A 24-year-old hedge fund manager is making a multi-billion-dollar bet that the biggest winners of the AI boom won’t be chipmakers, but the companies that provide the power and infrastructure they require.
A 24-year-old hedge fund manager is making a multi-billion-dollar bet that the biggest winners of the AI boom won’t be chipmakers, but the companies that provide the power and infrastructure they require.

A $9 billion fund managed by a 24-year-old former OpenAI researcher is capturing attention by betting against the mainstream AI trade, loading up on energy and infrastructure stocks while reportedly shunning chipmaker Nvidia. The fund, Situational Awareness, managed by Leopold Aschenbrenner, has built a significant position in fuel-cell company Bloom Energy, a move rooted in the thesis that electricity, not algorithms, is the ultimate bottleneck for artificial intelligence.
"The bottleneck of AI is not in algorithms, but in electricity and computing power," Aschenbrenner argued in a widely circulated 165-page paper. He posits that the power consumption for a single AI training cluster will surge from megawatts to gigawatts, nearing the output of a large nuclear power plant, as the industry races toward Artificial General Intelligence (AGI) by 2027.
The fund's strategy has yielded significant returns, with a simulated portfolio reportedly rising 61% in two months. According to a holdings report, an initial $875 million position in Bloom Energy (BE) stock and options has swelled to nearly $3 billion, as the company's shares rose 239% year-to-date. A similar bet on Intel (INTC) through 20.2 million call options, purchased when the stock was near $20, has also produced outsized returns as the share price climbed toward $113.
This "physical arbitrage" strategy hinges on the idea that while the tech industry understands the impending power crunch, the public market has not yet fully priced the value of companies that can solve it. By investing in the physical constraints of the AI boom—power generation, chip manufacturing, and data centers—the fund is betting on the essential infrastructure that AI cannot function without, a move that could shift focus from semiconductor giants to the energy sector that underpins them.
Aschenbrenner's portfolio construction reflects a singular focus on AI's physical needs. Beyond the major investment in Bloom Energy, which provides on-site power generation through solid-oxide fuel cells, the fund has also taken positions in Bitcoin mining companies CleanSpark and Bitfarms. The rationale is that these miners already possess the large-scale power access and cooling infrastructure that are becoming the scarcest resources for new AI data centers.
This contrasts sharply with the prevailing market wisdom, which has poured capital into Nvidia, whose GPUs are the primary engine for training AI models. By liquidating positions in popular tech names to fund these infrastructure bets, Aschenbrenner is making a high-conviction wager that the market is mispricing the foundational layer of the AI stack. The thesis is gaining broader traction, with reports that Microsoft may be forced to shelve its 2030 clean energy targets specifically because of the ballooning power requirements of its AI initiatives.
The strategy's success may stem from more than just a clever thesis. Aschenbrenner's time at OpenAI's "Superalignment" team provided a direct view of the internal roadmaps and resource requirements for next-generation AI models. His paper, published after he was fired for what OpenAI called "leaking information," can be seen as a public version of the insights gained from that inner circle.

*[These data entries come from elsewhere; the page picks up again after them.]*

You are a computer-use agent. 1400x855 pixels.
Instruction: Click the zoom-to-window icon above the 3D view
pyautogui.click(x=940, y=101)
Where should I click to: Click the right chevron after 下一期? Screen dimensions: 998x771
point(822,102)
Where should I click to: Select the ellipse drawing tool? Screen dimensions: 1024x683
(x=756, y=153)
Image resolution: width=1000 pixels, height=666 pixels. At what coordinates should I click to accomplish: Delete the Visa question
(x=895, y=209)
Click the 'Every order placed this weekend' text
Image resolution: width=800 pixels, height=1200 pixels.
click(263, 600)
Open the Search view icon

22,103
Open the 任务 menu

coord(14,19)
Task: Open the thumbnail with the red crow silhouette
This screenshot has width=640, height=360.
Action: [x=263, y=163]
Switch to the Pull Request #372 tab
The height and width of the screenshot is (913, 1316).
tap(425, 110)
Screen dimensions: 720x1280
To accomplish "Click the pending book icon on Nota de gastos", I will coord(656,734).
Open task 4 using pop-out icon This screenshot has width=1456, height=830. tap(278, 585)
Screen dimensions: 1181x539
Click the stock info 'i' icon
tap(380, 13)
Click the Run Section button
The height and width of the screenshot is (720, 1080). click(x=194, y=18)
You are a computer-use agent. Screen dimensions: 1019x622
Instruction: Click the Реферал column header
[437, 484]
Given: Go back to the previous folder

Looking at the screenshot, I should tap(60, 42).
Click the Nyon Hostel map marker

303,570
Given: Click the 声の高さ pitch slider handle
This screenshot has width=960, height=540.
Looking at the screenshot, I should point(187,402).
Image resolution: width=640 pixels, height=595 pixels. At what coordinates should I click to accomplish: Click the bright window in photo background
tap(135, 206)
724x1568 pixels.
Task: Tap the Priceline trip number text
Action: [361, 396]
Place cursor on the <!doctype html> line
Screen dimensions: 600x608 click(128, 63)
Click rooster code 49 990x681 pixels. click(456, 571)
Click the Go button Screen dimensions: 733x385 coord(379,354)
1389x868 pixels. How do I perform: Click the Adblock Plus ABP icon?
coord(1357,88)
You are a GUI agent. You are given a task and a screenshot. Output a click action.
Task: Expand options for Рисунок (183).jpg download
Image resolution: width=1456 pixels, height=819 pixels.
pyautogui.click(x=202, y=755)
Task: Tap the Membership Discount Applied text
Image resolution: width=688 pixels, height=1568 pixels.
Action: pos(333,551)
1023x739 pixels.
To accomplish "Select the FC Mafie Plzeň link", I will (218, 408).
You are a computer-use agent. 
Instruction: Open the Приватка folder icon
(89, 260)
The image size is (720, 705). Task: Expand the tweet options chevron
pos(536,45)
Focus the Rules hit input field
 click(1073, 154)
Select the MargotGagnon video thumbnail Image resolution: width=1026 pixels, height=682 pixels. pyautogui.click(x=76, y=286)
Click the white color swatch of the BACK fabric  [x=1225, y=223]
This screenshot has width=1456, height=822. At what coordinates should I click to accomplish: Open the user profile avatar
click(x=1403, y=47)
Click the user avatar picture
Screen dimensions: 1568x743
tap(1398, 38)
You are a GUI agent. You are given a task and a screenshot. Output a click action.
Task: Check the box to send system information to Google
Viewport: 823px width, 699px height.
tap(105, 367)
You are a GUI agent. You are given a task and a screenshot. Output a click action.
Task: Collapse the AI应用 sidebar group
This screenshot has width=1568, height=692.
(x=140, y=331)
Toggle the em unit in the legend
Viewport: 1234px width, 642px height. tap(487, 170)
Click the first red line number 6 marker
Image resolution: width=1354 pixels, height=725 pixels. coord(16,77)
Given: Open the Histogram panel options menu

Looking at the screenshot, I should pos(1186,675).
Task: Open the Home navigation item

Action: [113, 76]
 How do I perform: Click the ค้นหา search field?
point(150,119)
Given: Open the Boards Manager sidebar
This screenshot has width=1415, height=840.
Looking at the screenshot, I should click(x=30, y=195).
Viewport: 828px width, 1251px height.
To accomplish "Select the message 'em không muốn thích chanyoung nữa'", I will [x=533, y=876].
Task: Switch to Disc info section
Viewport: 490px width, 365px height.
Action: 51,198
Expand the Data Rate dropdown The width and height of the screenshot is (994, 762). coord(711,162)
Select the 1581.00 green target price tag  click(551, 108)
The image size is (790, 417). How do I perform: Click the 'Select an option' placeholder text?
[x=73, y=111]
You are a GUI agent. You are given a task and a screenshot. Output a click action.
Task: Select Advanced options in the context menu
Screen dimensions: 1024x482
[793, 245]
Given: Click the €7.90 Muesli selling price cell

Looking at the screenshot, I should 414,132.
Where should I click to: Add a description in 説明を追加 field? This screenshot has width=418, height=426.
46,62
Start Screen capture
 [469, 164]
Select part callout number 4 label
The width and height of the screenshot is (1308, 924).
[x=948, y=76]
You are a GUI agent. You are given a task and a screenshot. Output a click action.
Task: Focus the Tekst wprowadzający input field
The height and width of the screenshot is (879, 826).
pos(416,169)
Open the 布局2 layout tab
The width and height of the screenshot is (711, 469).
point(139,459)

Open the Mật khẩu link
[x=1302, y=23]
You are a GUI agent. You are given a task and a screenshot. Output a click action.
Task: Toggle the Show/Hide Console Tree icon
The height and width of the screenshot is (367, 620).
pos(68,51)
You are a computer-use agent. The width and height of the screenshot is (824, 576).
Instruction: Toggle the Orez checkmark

The fund's investors also provide a continuous information pipeline. Limited partners reportedly include the founders of Stripe and Nat Friedman, the former CEO of GitHub, who are deeply involved in Silicon Valley's infrastructure spending decisions. This creates a powerful feedback loop: the fund's returns attract more well-placed investors, whose insights, in turn, sharpen the fund's investment accuracy. This structural advantage allows the fund to act on the known future needs of the AI industry before the broader market has fully digested the information.
For investors, the strategy highlights a new narrative in the AI space. While Nvidia shares trade at a high premium, companies like Bloom Energy, trading at a fraction of the valuation, may represent a different way to gain exposure to AI's growth. However, the fund's highly concentrated and leveraged positions are a double-edged sword. The strategy's success is entirely dependent on the continued, rapid expansion of AI infrastructure. Should the pace of AI development slow, or a new technology bypass the energy bottleneck, the very concentration that fueled its gains could lead to a rapid reversal.
This article is for informational purposes only and does not constitute investment advice.